今日6日ぶりに自分の家に帰る。
来るときはまさかこんなに居るとは思ってもいなかった。
結局、10日から16日までずっと事務所という名の牢獄に監禁されていた。
その牢獄には、料理人がついており、1日2回支給される食事が唯一の楽しみだった。
朝8時に竹刀で叩き起こされ、そこからすぐに作業が始まる。
作業は簡単なものではないが、集中しなければならないので、時間があっという間に過ぎた。
監守の鈴木さんはとても良い人で、遅番のときはタバコを差し入れてくれた。
鈴木さんはこっそり鍵を開け、僕を牢獄から出し、一緒にベランダでたばこを吸いながら語り合った。

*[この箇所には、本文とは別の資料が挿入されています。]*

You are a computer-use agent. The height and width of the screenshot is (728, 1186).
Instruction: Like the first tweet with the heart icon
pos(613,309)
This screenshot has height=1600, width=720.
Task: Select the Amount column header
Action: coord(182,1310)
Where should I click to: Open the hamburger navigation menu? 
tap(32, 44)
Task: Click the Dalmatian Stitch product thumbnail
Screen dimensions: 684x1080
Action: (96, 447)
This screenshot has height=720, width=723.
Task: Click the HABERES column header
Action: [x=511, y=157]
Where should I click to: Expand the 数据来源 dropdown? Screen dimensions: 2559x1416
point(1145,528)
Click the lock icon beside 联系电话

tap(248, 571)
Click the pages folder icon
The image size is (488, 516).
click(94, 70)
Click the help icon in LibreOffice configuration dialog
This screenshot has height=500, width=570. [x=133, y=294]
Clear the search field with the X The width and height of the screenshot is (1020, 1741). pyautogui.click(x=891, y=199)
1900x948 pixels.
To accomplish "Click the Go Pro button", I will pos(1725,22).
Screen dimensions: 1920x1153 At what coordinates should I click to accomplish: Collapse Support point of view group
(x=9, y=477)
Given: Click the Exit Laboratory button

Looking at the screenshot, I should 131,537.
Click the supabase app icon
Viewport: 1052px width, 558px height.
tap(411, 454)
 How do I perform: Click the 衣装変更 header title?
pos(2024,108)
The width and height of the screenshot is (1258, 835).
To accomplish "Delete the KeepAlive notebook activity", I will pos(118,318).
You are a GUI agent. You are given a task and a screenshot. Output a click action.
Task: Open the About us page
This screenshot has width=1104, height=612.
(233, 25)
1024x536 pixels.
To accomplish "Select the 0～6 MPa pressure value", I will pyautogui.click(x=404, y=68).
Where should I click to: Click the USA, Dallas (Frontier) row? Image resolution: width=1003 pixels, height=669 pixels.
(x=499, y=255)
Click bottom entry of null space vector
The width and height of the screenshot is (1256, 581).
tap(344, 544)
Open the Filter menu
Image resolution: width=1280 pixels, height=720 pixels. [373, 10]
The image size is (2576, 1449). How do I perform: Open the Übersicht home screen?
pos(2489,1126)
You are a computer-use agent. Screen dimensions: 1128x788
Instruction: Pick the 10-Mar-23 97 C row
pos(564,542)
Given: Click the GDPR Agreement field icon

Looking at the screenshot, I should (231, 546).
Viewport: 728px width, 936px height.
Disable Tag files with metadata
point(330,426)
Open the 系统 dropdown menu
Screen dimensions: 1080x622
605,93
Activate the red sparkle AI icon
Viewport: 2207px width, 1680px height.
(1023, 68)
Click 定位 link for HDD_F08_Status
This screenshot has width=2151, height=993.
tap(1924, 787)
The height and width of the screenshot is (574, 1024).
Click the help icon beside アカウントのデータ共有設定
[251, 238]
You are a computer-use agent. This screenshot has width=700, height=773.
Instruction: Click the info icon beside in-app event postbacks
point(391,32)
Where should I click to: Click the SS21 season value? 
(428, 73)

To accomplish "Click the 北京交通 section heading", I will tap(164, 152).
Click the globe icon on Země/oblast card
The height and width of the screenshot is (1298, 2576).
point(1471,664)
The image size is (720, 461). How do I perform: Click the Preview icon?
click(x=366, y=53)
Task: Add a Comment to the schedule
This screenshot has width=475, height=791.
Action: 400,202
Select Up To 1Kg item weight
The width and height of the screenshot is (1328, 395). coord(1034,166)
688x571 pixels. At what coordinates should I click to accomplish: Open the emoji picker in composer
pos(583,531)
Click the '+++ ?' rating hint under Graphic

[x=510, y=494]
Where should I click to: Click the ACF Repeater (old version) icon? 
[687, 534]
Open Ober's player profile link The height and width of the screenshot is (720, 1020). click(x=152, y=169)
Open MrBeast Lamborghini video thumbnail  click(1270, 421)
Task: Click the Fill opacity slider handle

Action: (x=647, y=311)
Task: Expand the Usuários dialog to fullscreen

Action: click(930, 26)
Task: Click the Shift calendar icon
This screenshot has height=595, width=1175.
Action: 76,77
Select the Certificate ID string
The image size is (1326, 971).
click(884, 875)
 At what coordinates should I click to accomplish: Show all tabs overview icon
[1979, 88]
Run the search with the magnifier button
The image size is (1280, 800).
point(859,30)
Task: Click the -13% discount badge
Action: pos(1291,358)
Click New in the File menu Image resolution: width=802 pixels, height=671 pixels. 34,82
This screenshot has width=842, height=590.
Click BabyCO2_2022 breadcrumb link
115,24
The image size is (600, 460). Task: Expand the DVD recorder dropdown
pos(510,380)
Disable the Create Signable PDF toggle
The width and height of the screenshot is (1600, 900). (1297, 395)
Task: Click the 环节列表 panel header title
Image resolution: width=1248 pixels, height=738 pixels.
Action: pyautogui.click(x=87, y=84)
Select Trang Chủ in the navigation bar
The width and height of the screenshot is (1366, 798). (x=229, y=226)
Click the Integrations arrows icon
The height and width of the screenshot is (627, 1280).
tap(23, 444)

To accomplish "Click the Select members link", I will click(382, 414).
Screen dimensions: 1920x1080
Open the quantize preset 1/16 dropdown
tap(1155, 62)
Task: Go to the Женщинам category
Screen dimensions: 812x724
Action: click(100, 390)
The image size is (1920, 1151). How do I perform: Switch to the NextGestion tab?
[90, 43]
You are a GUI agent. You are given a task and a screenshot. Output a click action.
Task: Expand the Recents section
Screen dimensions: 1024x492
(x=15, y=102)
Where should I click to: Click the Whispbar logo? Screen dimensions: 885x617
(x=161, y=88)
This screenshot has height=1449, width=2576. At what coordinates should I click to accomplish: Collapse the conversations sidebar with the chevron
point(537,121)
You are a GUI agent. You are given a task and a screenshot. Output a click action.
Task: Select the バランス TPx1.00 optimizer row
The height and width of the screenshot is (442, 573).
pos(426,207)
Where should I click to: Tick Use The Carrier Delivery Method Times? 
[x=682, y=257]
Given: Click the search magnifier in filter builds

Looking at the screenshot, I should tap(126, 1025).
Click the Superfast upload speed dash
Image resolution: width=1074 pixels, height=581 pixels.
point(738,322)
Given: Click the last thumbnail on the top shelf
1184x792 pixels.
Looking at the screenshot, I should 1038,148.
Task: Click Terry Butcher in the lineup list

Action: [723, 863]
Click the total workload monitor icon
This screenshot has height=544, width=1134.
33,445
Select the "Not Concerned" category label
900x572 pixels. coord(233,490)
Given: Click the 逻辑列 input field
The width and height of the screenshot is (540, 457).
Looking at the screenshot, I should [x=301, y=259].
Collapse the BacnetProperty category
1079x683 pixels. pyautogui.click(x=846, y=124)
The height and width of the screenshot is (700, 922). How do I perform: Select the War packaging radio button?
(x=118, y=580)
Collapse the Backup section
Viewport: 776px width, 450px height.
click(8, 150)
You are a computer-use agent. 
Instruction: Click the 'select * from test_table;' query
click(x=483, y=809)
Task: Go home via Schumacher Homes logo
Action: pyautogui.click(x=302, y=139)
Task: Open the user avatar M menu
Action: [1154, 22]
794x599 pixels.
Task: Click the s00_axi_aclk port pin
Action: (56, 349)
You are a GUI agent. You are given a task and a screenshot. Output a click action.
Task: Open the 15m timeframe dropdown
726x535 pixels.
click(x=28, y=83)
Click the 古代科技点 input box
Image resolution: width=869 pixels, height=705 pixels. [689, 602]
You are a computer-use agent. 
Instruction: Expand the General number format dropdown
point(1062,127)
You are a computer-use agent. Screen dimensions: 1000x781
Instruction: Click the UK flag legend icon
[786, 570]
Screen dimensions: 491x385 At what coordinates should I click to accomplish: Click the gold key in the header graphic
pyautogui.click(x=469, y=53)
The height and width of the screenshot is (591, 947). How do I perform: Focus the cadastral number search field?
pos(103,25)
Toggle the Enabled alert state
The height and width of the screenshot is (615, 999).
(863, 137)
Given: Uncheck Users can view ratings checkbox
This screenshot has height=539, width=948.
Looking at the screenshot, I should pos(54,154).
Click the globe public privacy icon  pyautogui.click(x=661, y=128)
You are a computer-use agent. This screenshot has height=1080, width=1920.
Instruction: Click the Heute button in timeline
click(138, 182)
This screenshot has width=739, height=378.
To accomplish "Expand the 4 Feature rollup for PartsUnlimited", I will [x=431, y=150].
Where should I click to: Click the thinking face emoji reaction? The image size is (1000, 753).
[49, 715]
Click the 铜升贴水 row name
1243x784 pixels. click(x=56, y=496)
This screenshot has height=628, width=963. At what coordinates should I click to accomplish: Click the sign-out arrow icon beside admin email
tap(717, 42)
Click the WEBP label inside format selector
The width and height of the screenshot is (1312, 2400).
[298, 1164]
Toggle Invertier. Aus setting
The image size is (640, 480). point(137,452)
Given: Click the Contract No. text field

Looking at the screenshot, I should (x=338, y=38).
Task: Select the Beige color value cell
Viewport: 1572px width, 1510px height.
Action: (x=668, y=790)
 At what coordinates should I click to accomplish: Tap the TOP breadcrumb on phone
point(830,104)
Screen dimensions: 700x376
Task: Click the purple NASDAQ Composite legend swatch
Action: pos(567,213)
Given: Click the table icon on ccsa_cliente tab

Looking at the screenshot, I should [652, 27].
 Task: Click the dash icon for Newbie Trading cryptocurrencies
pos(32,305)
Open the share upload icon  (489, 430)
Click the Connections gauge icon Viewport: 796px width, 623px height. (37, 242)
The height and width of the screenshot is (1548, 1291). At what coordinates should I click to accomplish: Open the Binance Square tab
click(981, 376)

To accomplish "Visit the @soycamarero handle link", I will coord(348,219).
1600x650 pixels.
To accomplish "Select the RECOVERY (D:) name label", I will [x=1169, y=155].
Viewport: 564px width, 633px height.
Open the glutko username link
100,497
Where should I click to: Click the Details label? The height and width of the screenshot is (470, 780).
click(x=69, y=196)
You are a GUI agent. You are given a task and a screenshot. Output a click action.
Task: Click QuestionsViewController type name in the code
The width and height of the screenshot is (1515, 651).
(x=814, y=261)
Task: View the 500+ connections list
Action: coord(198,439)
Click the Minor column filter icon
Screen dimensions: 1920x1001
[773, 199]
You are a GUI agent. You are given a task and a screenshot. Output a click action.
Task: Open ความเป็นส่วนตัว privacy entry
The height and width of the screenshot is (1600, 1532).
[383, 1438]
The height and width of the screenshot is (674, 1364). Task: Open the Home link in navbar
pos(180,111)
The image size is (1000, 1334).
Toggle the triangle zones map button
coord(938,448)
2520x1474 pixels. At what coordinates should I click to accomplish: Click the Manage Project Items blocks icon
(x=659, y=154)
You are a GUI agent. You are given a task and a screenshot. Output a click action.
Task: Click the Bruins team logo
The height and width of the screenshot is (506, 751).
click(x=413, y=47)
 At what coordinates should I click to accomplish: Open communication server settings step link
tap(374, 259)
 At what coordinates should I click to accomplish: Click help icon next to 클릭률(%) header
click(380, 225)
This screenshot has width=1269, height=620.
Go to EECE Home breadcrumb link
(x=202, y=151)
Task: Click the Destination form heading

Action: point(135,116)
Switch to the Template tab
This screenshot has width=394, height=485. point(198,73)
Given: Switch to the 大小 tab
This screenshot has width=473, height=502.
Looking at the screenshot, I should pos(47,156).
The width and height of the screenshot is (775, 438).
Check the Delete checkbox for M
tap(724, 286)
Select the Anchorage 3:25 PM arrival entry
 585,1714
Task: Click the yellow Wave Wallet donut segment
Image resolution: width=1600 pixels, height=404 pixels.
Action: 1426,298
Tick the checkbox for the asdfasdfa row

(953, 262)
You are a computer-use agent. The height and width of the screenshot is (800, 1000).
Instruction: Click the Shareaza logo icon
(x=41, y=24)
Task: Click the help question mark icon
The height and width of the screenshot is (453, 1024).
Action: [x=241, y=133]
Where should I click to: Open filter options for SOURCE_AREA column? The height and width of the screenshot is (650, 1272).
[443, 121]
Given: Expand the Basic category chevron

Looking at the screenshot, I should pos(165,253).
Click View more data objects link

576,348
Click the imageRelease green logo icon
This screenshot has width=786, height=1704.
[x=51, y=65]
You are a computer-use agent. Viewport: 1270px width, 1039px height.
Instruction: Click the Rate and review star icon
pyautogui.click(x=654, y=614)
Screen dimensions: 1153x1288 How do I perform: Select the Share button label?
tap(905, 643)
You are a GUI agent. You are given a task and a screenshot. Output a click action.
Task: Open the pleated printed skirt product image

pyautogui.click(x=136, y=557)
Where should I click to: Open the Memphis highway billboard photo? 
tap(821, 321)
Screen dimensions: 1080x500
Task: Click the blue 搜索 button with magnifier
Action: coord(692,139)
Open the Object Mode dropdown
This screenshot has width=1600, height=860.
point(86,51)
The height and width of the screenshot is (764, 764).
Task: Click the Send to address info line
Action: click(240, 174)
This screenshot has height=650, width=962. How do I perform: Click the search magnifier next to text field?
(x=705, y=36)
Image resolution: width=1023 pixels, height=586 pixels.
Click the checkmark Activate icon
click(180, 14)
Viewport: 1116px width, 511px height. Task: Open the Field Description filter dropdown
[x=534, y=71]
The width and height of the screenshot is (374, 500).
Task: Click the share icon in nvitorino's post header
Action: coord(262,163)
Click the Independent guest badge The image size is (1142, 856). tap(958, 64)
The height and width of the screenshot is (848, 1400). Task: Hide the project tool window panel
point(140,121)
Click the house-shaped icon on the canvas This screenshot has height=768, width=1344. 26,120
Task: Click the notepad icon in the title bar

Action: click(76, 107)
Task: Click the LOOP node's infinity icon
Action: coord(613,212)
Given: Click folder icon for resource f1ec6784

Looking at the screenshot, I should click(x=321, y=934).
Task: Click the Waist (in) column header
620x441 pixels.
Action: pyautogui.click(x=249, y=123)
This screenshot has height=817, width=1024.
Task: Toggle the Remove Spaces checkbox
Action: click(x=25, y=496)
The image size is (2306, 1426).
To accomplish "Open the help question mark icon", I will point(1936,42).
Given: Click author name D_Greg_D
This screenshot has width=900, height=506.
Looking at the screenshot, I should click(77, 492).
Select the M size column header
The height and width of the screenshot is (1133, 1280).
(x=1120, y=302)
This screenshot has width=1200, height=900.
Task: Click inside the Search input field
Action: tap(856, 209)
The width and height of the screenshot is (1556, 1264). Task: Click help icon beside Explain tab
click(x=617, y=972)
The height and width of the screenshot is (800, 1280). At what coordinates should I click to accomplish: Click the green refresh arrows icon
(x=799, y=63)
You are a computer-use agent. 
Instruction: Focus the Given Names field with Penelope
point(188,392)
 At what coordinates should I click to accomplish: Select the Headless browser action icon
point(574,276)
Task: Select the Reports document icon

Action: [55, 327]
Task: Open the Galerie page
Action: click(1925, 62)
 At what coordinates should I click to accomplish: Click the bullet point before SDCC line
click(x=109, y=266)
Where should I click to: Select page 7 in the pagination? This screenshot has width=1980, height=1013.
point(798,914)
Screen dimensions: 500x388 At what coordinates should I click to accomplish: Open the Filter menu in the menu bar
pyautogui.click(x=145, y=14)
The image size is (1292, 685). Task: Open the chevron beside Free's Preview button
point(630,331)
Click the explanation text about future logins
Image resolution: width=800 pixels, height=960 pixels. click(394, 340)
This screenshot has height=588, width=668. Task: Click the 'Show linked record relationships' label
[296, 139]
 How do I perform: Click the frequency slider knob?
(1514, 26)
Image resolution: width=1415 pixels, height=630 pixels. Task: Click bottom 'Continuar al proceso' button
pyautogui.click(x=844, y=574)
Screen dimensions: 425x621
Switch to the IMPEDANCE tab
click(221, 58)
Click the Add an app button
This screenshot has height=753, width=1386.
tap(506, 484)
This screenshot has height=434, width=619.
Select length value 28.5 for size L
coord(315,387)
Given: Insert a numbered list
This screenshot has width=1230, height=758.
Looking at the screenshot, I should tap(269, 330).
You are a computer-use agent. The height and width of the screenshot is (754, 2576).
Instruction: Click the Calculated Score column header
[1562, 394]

逃げようと思えば、監守の鈴木さんを殴って逃げれたかもしれない。
しかし、鈴木さんを目の前にすると、逃げる気も失せた。
この生活が6日続き、今日僕は釈放された!
最後に鈴木さんが見送ってくれ、
鈴木さん「出所のお祝いになんか食べよう。」
と言ってくれ、牢獄近くの回転寿司に行った。
こんなに美味しいものはなかった。
僕は涙を流しながら、ヤリイカを何個も何個も食べた。
鈴木さん「もっと高いの食べてもいいんだぞ。オレのオゴリなんだから…」
でも、安い皿でもう十分だった。
そうして、寿司屋を出て、ついに鈴木さんとお別れのときがきた。